• ACTIONS TO TAKE:
- 1) In the passage on Heligoland and atomic bomb testing, what damage does the telegram say one of the earliest 1-kiloton Nevada explosions caused?
- 2) Continue the passage on Heligoland and atomic bomb testing from the point where it ends.

Whatever hopes Britain might have had of using Heligoland as a site for an atomic bomb test would have been finally dashed in the autumn of 1951 by a seemingly chance remark in an obscure telegram sent by the British Embassy in Washington to the Cabinet Office in London. The telegram concerned the United States’ huge inland nuclear weapons test site in Nevada, and stated that ‘One of the earliest Nevada explosions of only 1 kiloton had caused considerable window damage at 75 miles.’ This apparently freak accident doubtless had a profound effect on any thoughts Penney and his team might have had of carrying out an atomic test on Heligoland. The Nevada accident appears to have been caused by detonating the atomic bomb too close to the mountains, which had the effect of greatly exaggerating the blast and widening the area affected by an enormous distance. Penney, who was an expert in blast and seismological effects, must have been reminded of the huge explosion caused on Heligoland on 15 October 1944 when the Aphrodite bomber crashed in the Unterland, wrecking the Biological Institute there and demolishing 24,600 sq. yards of domestic property. In a report written on 29 November 1944, D.G.

• PROVIDED DATA:
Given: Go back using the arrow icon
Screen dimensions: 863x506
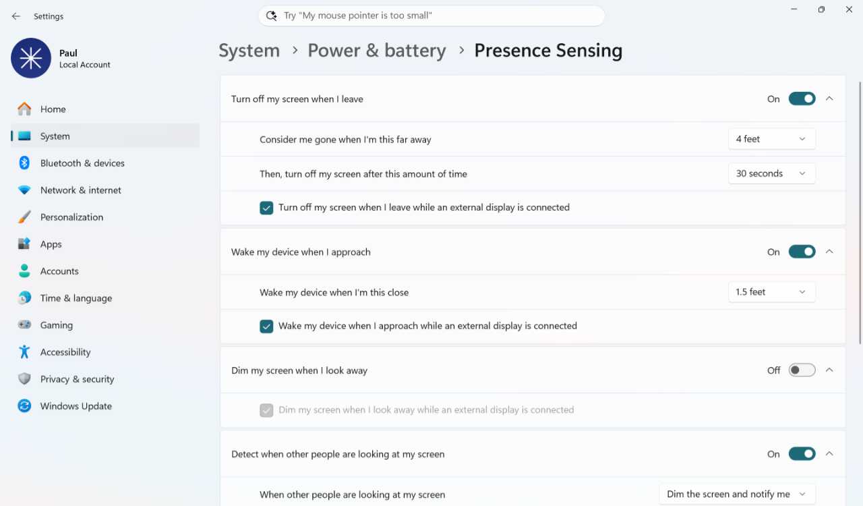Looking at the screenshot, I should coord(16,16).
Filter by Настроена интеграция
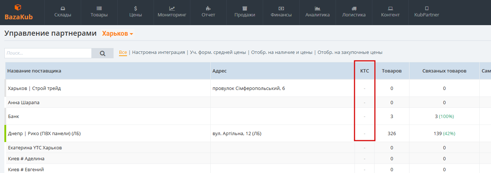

• ANSWERS TO THE EXERCISES:
- 1) Considerable window damage at 75 miles.

- 2)
Christopherson of the Armament Department of the Ministry of Home Security noted that the scale of the blast damage appeared to have been influenced by the shock waves bouncing off the cliff. This was neatly illustrated with a bull’s-eye target diagram.22 It seemed likely that if an atomic bomb were tested in the shallow water off Sandy Island, shock waves would bounce off the cliffs of Heligoland and cause structural damage to buildings at Cuxhaven, just 30 miles across the Bight at the mouth of the Elbe, and perhaps even affect other towns and villages along the German North Sea coast. This put an end to the possibility of Heligoland being used for an atomic bomb test.
The obvious alternative was to use Eniwetok Range, the United States’ testing ground – from where inhabitants had recently been exiled – in the Marshall Islands. Unfortunately, the timing for seeking permission to use that could hardly have been worse. As early as November 1945 Attlee and President Truman had signed the Washington Agreement to allow full and effective cooperation in atomic bomb development. Under the terms of this Dr Penney was involved with America’s A-bomb tests at Bikini Atoll. But in August 1946 the United States Congress had passed the McMahon Act prohibiting the passing of classified atomic information to any foreign country – including Britain. Even so, at a working level some exchanges of data did continue to take place between America and Britain. Pressure on Dr Penney to get Britain’s atomic bomb completed was further increased in August 1949 when the Soviet Union carried out its first atomic bomb test. Then in January 1950 disaster struck. Klaus Fuchs, the Imperial College traitor and the only other senior British scientist at the Bikini Atoll tests (where he helped to plan blast experiments against decommissioned warships), was arrested at Harwell, accused of passing secret information about Britain’s atomic bomb programme to the Russians before 1949.